The clinical differentiation between diastolic and systolic dysfunction is difficult and in many elderly patients with heart failure, diastolic dysfunction is often unrecognized.10 This table adapted from Tresch et al, lists the clinical differences between the two etiologies. Often in the elderly population, these etiologies are mixed and clinical assessment alone is inadequate to distinguish systolic from diastolic failure. For these reasons, and because drug therapy between the two is different, an echocardiogram or radionuclide ventriculography to assess left-ventricular (LV) function is necessary to confirm diagnosis.10


Clinical Differentiation of Systolic vs.

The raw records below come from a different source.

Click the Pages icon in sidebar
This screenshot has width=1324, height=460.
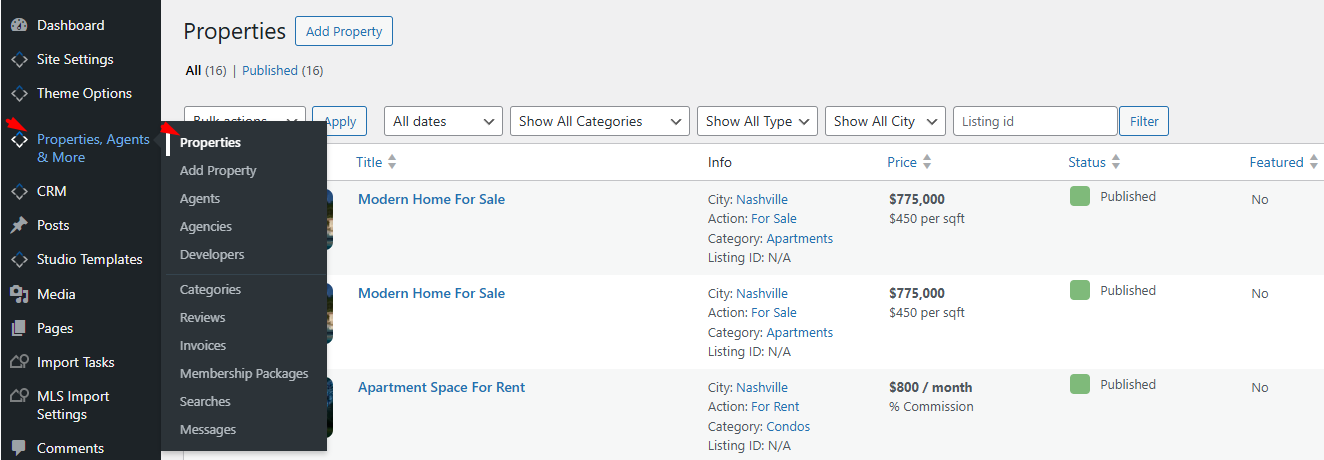click(x=19, y=328)
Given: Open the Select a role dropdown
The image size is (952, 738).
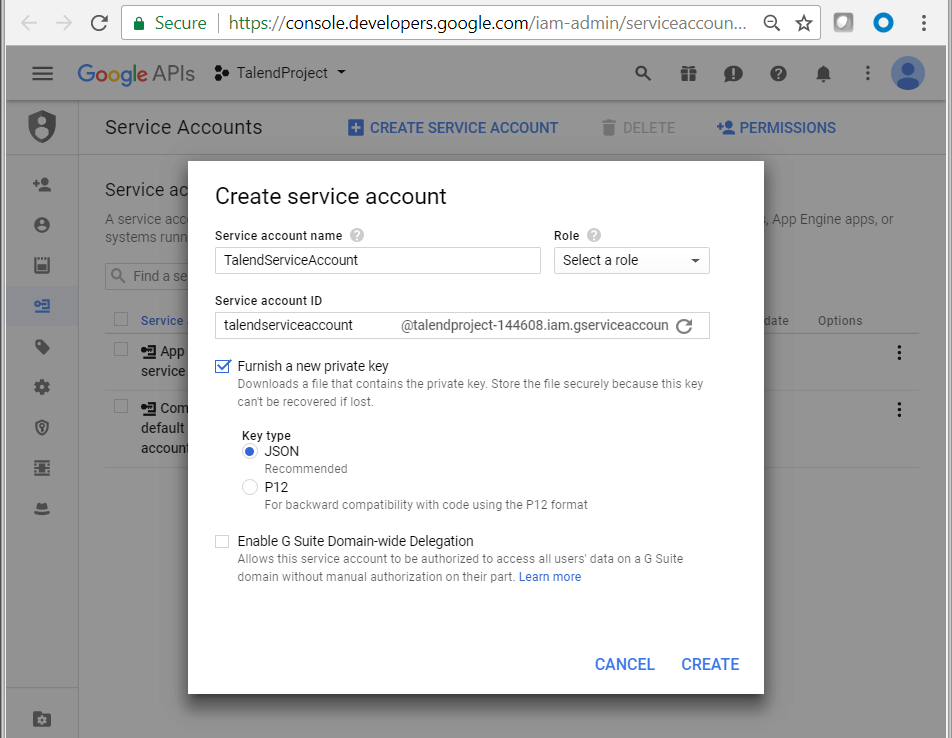Looking at the screenshot, I should (x=631, y=261).
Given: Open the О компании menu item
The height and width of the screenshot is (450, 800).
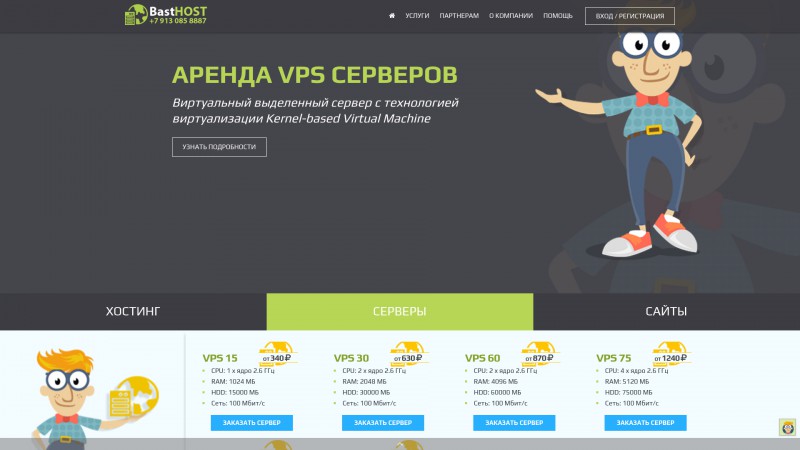Looking at the screenshot, I should point(511,16).
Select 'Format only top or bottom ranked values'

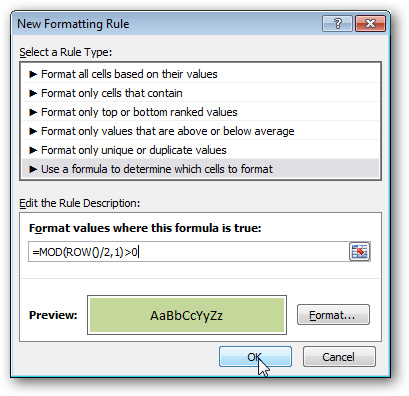200,112
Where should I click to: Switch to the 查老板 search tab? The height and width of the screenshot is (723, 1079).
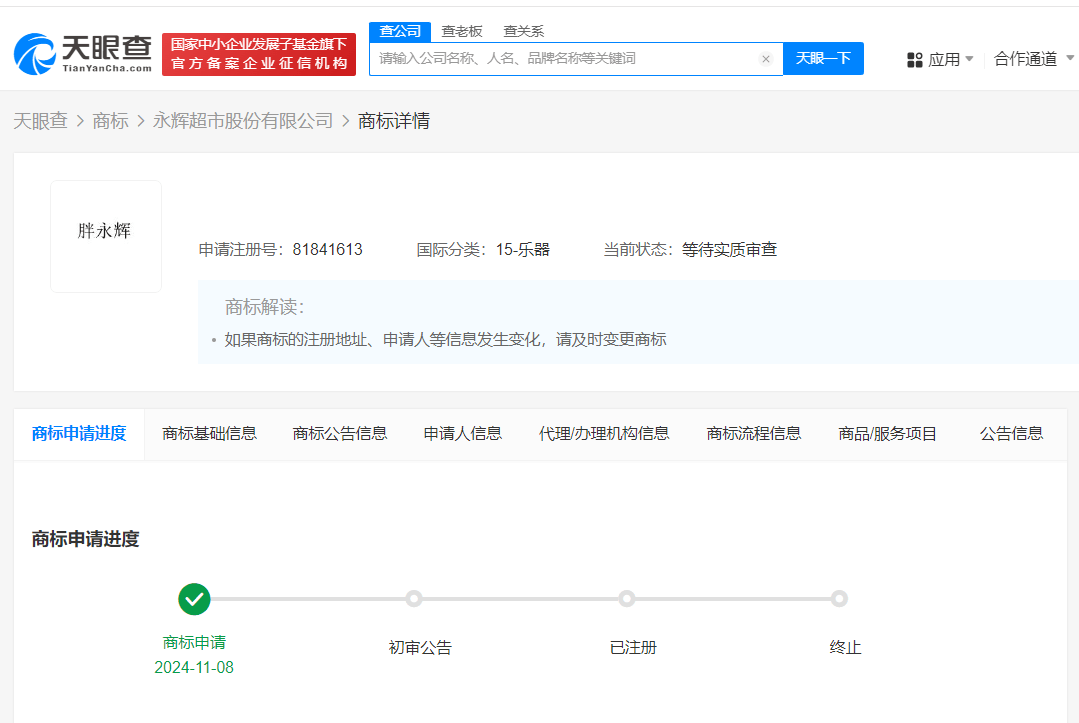(x=462, y=31)
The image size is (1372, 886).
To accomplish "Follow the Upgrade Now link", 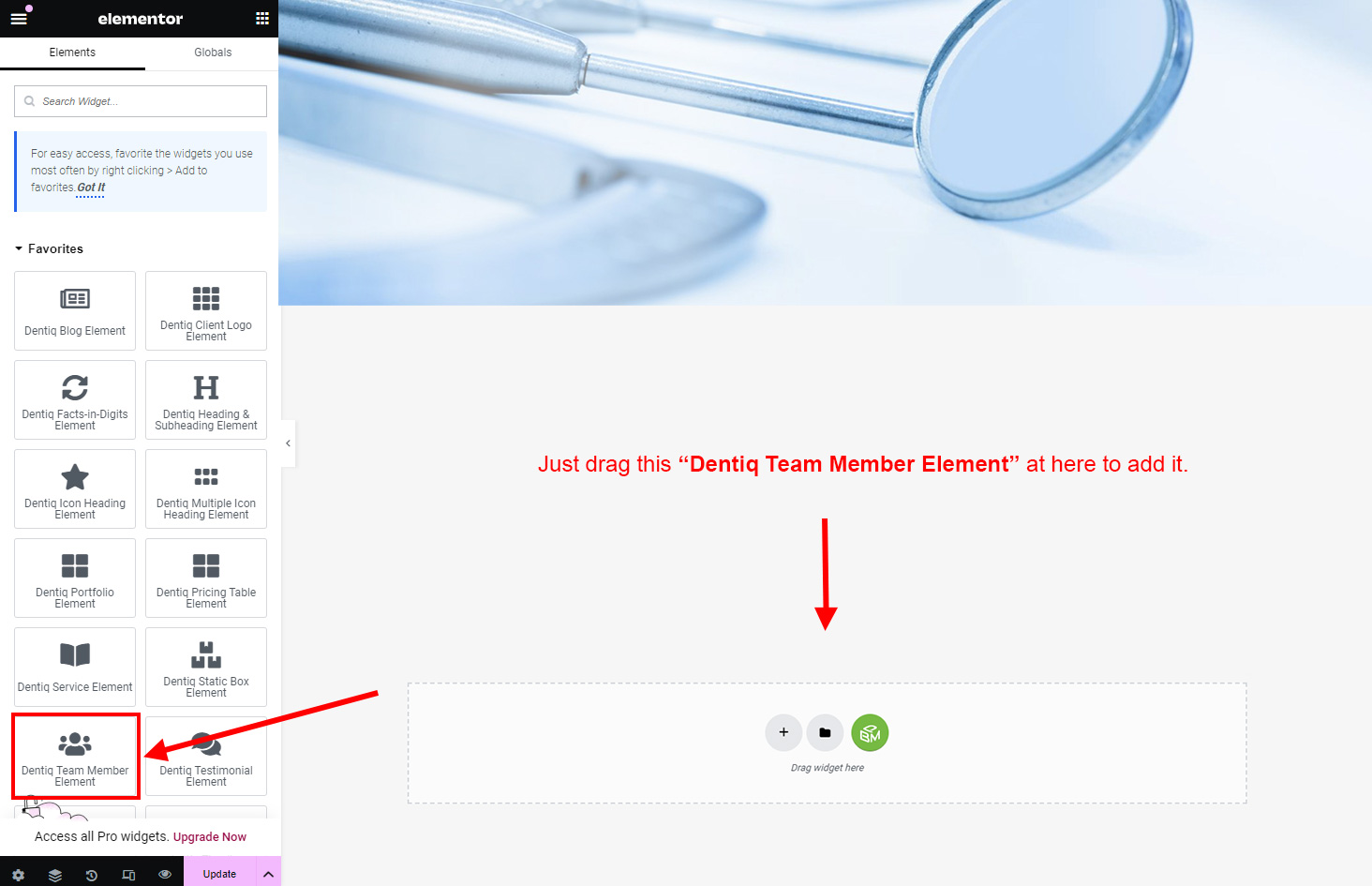I will [209, 837].
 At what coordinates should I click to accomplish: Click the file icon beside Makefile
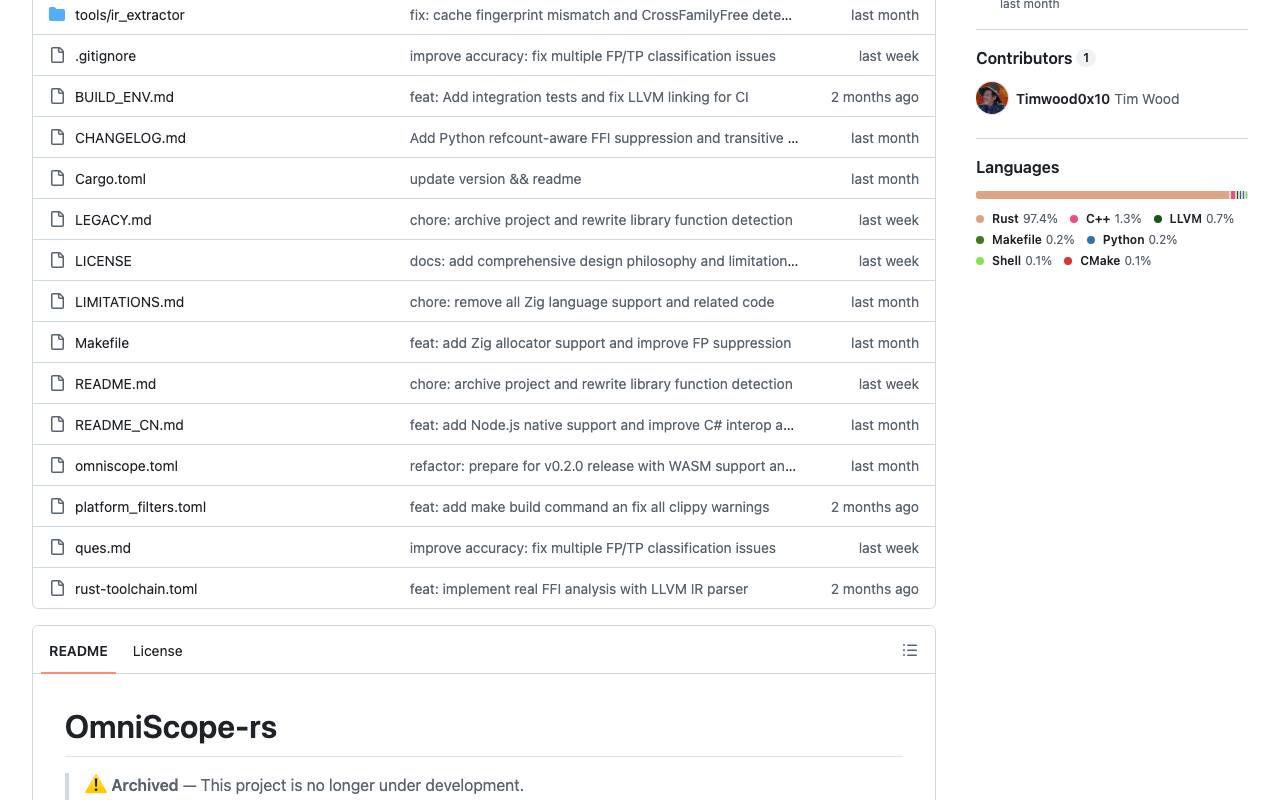[x=57, y=343]
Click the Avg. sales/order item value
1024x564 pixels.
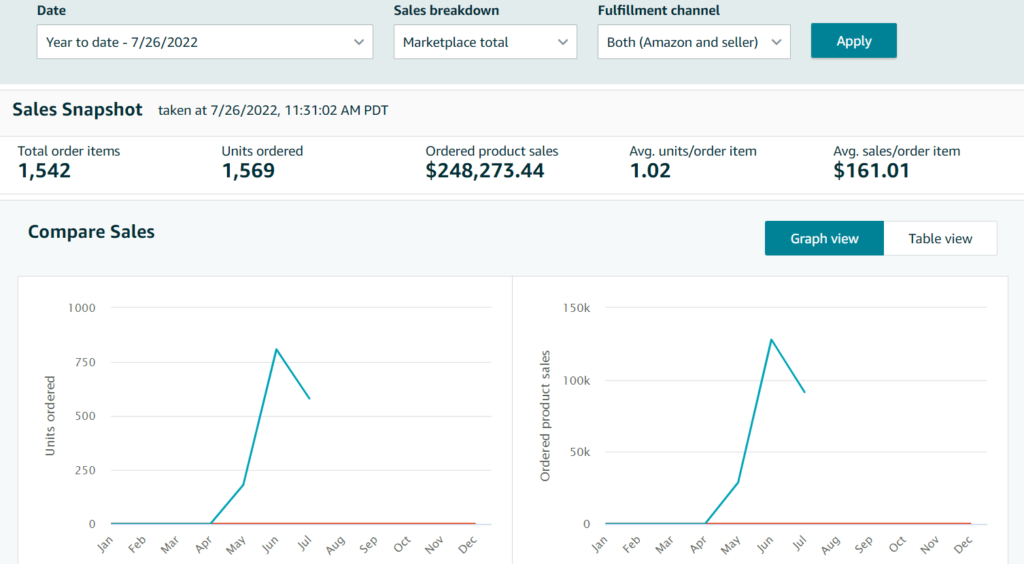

Diastolic Dysfunction10,12
 

Systolic Dysfunction

 

  • EF < 35-40%
  • Presentation: 
    •younger than 65 years
    •progressive shortness of breath
  • Results from 
    •decreased contractility
    •ventricles lose ability to eject blood into a high pressure aorta
  • Contributing factors: 
    •CAD, MI
    •HTN
    •cardiomyopathy
    •diabetes
    •chronic valvular insufficiency
  • Physical Exam 
    •Displaced PMI (point of impact)
    •S3 gallop
  • Radiographic findings 
    •Pulmonary congestion
    •cardiomegaly
  • ECG shows Q waves

Diastolic Dysfunction

 

  • EF > 40-45%
  • Presentation: 
    •65 years or older
    •acute pulmonary edema
  • Results from 
    •restriction in ventricular filling
    •stiffness of ventricle
  • Contributing factors: 
    •CAD
    •HTN
    •renal disease
    •diabetes
    •aortic stenosis
  • Physical Exam
    •Sustained PMI
    •S4 gallop
  • Radiographic findings 
    •Pulmonary congestion
    •normal sized heart
  • ECG shows left ventricular hypertrophy
 

Systolic Dysfunction:
The majority of patients with heart failure have left ventricular systolic dysfunction and ejection fractions less than 35% to 40%. This type of heart failure results from decreased contractility of the cardiac muscle causing the ventricles to lose the ability to eject blood into a high pressure aorta.12 Primary causes include coronary artery disease, hypertension, and cardiomyopathies. Increases in survival and decreases in morbidity with drug treatment have been demonstrated in clinical trials.13

Diastolic Dysfunction:
Diastolic ventricular dysfunction is a significant problem in older people, with at least 40% of older heart failure patients having diastolic dysfunction as the etiology of their heart failure.10 The primary cause is the result of restriction in ventricular filling, or stiffness of the ventricle. These patients have an ejection fraction (EF) greater than 40% to 45%. Coronary artery disease and hypertension are major factors contributing to diastolic dysfunction by impairing left ventricular diastolic relaxation and increasing cardiac mass in response to chronic pressure overload. Older patients with diastolic dysfunction may have a better prognosis than those with systolic dysfunction, although long-term survival is still poor and morbidity is high.10

In a study by Aronow and associates, left ventricular ejection fraction was found to be the most important predictor of mortality, specifically in older patients (mean age 82 years) with heart failure and coronary artery disease.11 At 23 month follow-up, 51% of those with normal ejection fraction had cardiac deaths compared to 85% cardiac mortality in patients with decreased ejection fractions.

Reversible causes are not as common but should be looked for during evaluation, because once corrected, heart failure symptoms may subside. It is important to understand the differences in etiology since therapy is based on type, cause, and symptoms of the disease.

Potentially Reversible Causes:4

  • valvular heart disease can be corrected surgically and could alleviate symptoms which mimic heart failure.
  • hemochromatosis should be considered in patients with a history of liver disease, unexplained hepatomegaly, or bronze discoloration of skin. Evaluate a serum iron level, total iron binding capacity, and ferritin level.